— What is expected —
Would you please retype, exactly, the lines of the listing below between the line with "Cartoon Games (38, 913)" and the line with "توضیحات تکمیلی [tab] (1484, 214)", inclusive?

— Data records —
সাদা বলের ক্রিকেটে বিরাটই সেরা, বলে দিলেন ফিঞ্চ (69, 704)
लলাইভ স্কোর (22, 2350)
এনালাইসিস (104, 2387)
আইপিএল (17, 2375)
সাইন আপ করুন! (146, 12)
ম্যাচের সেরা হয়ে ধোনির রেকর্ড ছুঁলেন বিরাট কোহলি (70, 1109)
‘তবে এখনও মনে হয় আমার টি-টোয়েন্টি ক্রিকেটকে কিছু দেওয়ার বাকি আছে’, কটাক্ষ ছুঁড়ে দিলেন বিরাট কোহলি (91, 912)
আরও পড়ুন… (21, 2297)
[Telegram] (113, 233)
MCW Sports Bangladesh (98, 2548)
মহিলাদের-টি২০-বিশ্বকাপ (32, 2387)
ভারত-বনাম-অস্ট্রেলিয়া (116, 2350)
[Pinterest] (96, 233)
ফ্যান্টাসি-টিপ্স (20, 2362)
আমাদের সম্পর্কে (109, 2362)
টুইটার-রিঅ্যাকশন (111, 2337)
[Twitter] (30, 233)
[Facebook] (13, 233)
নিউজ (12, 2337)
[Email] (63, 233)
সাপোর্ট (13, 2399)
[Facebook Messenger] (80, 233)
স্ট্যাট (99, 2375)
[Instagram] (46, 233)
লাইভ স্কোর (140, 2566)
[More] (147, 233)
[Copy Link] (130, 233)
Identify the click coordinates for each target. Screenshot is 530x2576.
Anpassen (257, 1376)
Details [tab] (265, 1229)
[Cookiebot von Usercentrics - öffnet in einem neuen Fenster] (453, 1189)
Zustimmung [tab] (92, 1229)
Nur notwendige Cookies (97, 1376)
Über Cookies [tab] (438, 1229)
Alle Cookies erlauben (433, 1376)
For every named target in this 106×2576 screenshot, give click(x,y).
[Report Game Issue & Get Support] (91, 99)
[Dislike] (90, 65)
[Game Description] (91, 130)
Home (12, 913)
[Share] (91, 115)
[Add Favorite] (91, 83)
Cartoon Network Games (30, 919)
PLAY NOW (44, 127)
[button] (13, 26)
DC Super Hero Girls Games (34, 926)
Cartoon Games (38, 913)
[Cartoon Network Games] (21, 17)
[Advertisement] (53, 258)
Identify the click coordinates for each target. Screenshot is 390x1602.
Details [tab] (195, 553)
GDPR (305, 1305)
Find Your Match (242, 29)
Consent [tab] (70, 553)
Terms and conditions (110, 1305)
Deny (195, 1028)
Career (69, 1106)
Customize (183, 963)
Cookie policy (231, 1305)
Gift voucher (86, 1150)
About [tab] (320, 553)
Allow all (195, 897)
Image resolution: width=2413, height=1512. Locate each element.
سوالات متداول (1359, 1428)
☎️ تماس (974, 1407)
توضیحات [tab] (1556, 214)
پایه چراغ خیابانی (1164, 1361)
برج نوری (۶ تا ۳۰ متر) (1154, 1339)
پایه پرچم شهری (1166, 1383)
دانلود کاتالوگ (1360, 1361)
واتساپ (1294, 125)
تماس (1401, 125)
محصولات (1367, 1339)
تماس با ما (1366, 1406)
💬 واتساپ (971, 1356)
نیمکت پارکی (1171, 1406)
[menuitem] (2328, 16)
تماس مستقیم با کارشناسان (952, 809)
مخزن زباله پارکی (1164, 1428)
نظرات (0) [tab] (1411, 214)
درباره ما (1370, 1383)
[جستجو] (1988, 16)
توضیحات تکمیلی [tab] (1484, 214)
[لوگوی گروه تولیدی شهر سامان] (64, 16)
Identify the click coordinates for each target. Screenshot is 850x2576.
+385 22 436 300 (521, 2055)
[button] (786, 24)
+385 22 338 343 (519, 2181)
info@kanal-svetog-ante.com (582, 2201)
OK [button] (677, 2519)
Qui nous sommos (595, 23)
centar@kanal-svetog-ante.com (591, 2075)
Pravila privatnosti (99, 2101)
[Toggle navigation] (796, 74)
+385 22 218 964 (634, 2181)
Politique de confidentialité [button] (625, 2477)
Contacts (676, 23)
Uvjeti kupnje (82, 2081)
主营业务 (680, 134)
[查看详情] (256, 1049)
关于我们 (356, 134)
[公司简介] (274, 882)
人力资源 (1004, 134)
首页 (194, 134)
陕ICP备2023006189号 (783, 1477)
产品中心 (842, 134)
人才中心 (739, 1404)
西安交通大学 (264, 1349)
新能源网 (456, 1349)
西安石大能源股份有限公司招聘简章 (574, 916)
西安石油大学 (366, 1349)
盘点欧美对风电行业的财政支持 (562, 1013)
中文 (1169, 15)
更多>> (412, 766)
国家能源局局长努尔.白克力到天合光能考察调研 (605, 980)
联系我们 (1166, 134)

— Result of this task —
Cartoon Games (38, 913)
[Cartoon Network Games] (21, 17)
[Advertisement] (53, 258)
Identify the click coordinates for each target. Screenshot is 390x1602.
Details [tab] (195, 553)
GDPR (305, 1305)
Find Your Match (242, 29)
Consent [tab] (70, 553)
Terms and conditions (110, 1305)
Deny (195, 1028)
Career (69, 1106)
Customize (183, 963)
Cookie policy (231, 1305)
Gift voucher (86, 1150)
About [tab] (320, 553)
Allow all (195, 897)
Image resolution: width=2413, height=1512. Locate each element.
سوالات متداول (1359, 1428)
☎️ تماس (974, 1407)
توضیحات [tab] (1556, 214)
پایه چراغ خیابانی (1164, 1361)
برج نوری (۶ تا ۳۰ متر) (1154, 1339)
پایه پرچم شهری (1166, 1383)
دانلود کاتالوگ (1360, 1361)
واتساپ (1294, 125)
تماس (1401, 125)
محصولات (1367, 1339)
تماس با ما (1366, 1406)
💬 واتساپ (971, 1356)
نیمکت پارکی (1171, 1406)
[menuitem] (2328, 16)
تماس مستقیم با کارشناسان (952, 809)
مخزن زباله پارکی (1164, 1428)
نظرات (0) [tab] (1411, 214)
درباره ما (1370, 1383)
[جستجو] (1988, 16)
توضیحات تکمیلی [tab] (1484, 214)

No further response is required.